James Dyson for Prime Minister

Unfortunately, you can’t just wish your way out of a recession, or work harder, you need to innovate.


The truly, truly, truly, wonderful recent idea, that Greece’s economic problems would somehow be improved if people worked on Saturdays, is perhaps the most ridiculous of the myriad inane comments that our political leaders have come up in response, if you can even call it that, to our current economic difficulties. It is nearly as daft, but perhaps not so obviously so, as the idea that all the UK needs is to do is to produce and export more. The question echoing around the country ever since our current government announced that is how they would transform our economy was, produce and export what exactly? Of course, they have no idea; they seem to think that is “Industry’s” problem.

You cannot just create demand from a good intention, or by working harder; demand follows attractively differentiated benefits and in our technologically pacy world they tend to be driven by novelty, invention and innovation. That is why Apple is the biggest business on the planet these days and that is also why Dyson have just announced great results too. The Dyson group achieved annual turnover of over £1Bn for the first time in 2011, having doubled revenues in the last few recessionary years; it has also reported an EBITDA margin of just over 30%.
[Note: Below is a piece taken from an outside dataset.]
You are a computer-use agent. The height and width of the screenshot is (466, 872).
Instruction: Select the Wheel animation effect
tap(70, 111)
My generation called a vacuum cleaner a “Hoover” but Dyson is doing a pretty good job at supplanting every other brand in today’s popular mindset, with its innovative and stylish machines, but its arguably even more radically designed fans, that only went into production in 2009, have contributed a third of the group’s year on year growth. With good build quality and five year guarantees it is arguing that in difficult times people are going for quality; this is great PR and possibly true for its target segments, who can afford to invest in stuff, but that has never included the poor.

Dyson is a business built on a continuous innovation philosophy and so it continues to invest heavily in R&D and employ the best engineers from the small resource pool that exists in this country. Its eponymous founder wants the government to support engineering education, in particular post-graduate students, in order to build an even stronger indigenous resource base for industry.  By the way, what the hell happened to that Manufacturing Tsar that the government was on about six months ago? (See my ramblings from February 2012 on the subject http://markballett.com/do-we-need-a-quiet-tsar )
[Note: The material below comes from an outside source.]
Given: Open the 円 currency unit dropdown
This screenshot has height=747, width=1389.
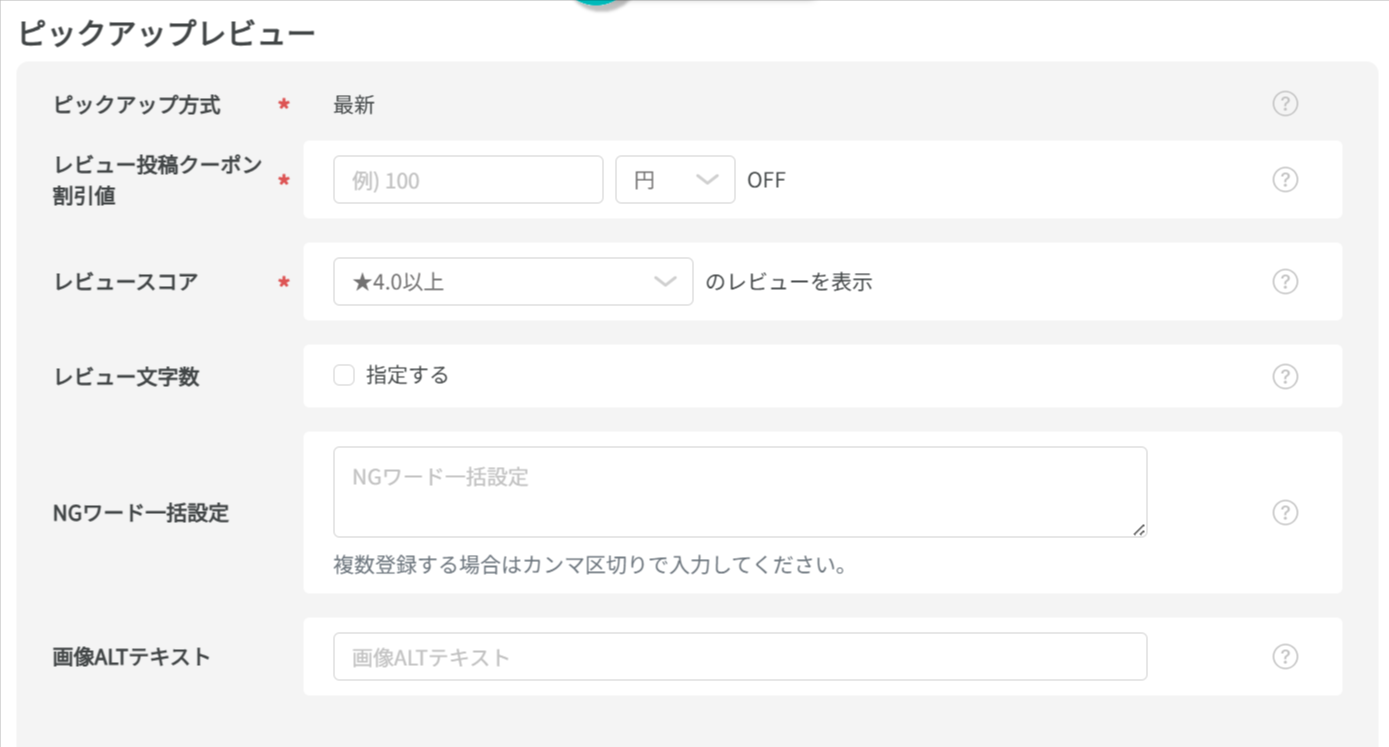Looking at the screenshot, I should [x=675, y=180].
The problem with most western economies is that politicians rarely engage with the underlying problems of the real economy, the bit concerned with producing stuff, as they are mesmerised by the short term wonders of their financial friends and they want to hang onto power so focus on short term issues. To really prosper most western economies need: better education for the majority; to give much greater status to teachers and educators, who need to be much better trained in the “innovative arts”; and we need to elevate the status of engineers too.

Sadly, this has been debated for decades and it is never likely to happen in a serious way as there are too many interest groups who don’t want it to happen. In western economies it will always be left to the entrepreneurial heroes, like James Dyson, to make a real difference. Now, if James Dyson was Prime Minister, things may be different: what about it James? I, for one, would vote for you.